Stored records
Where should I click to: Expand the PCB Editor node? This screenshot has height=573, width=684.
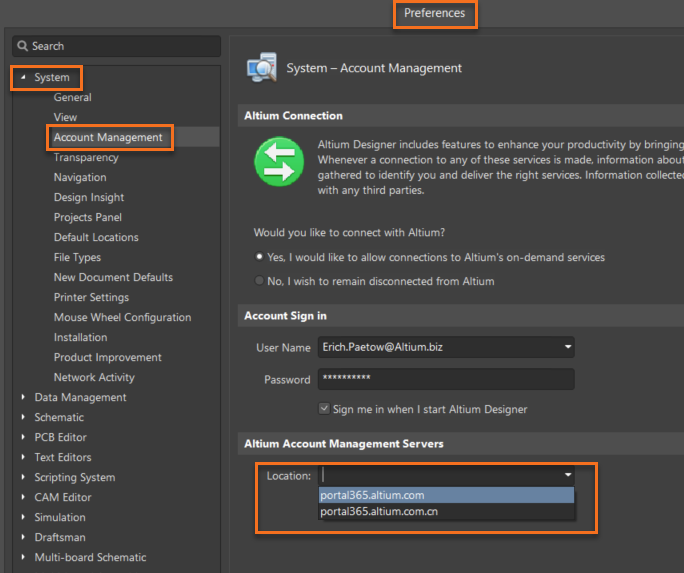23,437
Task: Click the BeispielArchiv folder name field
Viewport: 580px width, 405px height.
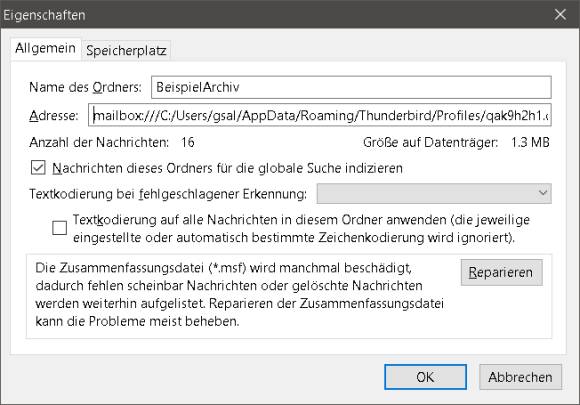Action: (x=351, y=87)
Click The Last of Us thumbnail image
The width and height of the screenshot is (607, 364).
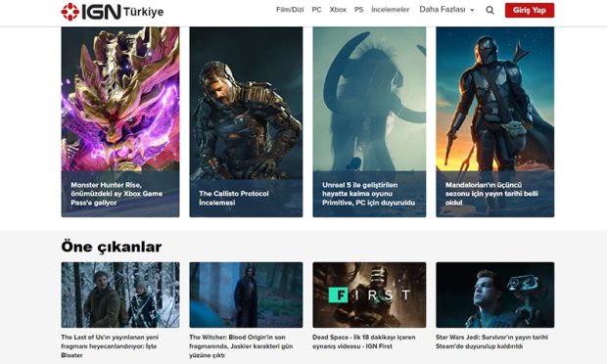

What this task involves:
Take the line containing "Click The Last of Us thumbnail image" as the first line and the last line of the data above as the final one, and output exactly the lines between them, inclusive, with no pictures.

Task solution:
Click The Last of Us thumbnail image
The width and height of the screenshot is (607, 364).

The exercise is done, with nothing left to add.